Water Therapy Review for chronic pain

From The C.A.M Report

 This review of balneotherapy comes from the Alfa Institute of Biomedical Sciences (AIBS), in Athens, Greece.

Balneotherapy (from Latin: balneum, “bath”) is the treatment of disease by bathing. It may involve hot or cold water, massage through moving water, relaxation, or stimulation.

Now, the details.

    * 29 studies of 1720 patients were evaluated.
    * 22 studies in rheumatological diseases
          o 8 osteoarthritis
          o 6 fibromyalgia
          o 4 ankylosing spondylitis
          o 4 rheumatoid arthritis
    * 3 studies of chronic low back pain
    * 3 studies focused on psoriasis
    * 1 study on Parkinson’s disease

And, the results.

    * Balneotherapy was associated with significantly greater pain improvement in rheumatological diseases and chronic low back pain vs the control group (17 of 25 studies).
    * There was improvement with balneotherapy in the remaining studies, but the response was not significantly better than in the control groups.
    * This beneficial effect lasted 10 days to 1 year — most often, 3 months.

The bottom line?
The authors concluded the available studies suggest that balneotherapy is effective treatment for several rheumatological disease. However, “existing research is not sufficiently strong to draw firm conclusions.”

A 2007 Cochrane review of balneotherapy to treat rheumatological diseases reported…
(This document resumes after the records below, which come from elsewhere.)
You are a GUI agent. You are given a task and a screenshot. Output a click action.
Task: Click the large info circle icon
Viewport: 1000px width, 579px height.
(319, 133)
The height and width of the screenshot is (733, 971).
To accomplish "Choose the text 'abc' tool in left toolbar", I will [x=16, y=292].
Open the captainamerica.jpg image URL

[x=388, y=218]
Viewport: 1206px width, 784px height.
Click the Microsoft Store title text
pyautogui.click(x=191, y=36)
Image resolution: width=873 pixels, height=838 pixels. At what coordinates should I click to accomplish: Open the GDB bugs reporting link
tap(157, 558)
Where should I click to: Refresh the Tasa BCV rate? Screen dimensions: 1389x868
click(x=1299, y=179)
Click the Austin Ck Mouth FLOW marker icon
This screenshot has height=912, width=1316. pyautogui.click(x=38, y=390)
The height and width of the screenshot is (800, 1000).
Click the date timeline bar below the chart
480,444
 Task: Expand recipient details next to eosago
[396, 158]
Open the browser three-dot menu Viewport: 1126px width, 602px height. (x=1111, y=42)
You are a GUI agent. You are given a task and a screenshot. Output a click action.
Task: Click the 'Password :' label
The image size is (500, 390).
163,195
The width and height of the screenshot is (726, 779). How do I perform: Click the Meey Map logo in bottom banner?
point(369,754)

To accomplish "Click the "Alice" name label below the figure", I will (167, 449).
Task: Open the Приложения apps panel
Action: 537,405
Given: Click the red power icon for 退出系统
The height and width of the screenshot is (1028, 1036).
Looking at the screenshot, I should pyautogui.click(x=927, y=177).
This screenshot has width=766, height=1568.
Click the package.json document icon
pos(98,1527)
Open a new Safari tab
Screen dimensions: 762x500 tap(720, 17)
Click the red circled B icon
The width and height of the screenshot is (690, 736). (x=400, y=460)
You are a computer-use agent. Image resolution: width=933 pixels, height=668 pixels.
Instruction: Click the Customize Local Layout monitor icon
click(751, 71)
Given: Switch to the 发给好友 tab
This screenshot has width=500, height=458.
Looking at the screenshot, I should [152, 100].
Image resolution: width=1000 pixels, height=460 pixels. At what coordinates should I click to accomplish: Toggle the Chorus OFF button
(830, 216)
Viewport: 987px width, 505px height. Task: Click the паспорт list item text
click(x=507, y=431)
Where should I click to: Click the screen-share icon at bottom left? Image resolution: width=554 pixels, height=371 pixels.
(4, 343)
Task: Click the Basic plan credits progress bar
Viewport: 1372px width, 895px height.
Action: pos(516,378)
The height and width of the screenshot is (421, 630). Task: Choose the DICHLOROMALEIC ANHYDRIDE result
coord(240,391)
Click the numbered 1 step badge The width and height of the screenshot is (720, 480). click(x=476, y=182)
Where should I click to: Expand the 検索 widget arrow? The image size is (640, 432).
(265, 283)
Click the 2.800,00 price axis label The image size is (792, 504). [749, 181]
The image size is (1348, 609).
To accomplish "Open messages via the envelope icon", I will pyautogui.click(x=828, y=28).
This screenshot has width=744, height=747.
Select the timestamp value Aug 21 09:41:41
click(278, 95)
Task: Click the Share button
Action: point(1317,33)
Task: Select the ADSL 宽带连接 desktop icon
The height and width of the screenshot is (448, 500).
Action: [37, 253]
    * Radon-carbon dioxin baths compared with carbon dioxin baths may not lead to a short-term difference in pain, only possibly at 6 months.
    * Tap water baths may not lead to any difference in pain compared to land exercises or relaxation.
    * Mineral baths may lead to a significant difference in pain at 8 weeks compared with taking cyclosporine (Sandimmune), but might also lead to side effects.
          o Cyclosporine is a potent immunosuppressive agent.
    * Sulfur baths or Dead Sea baths may not lead to any overall benefit compared to no treatment.
    * Insufficient data support mineral baths vs  cyclosporine.

Overall, the Cochrane review concluded there were “not enough data to tell whether physical disability would improve with various forms of balneotherapy.”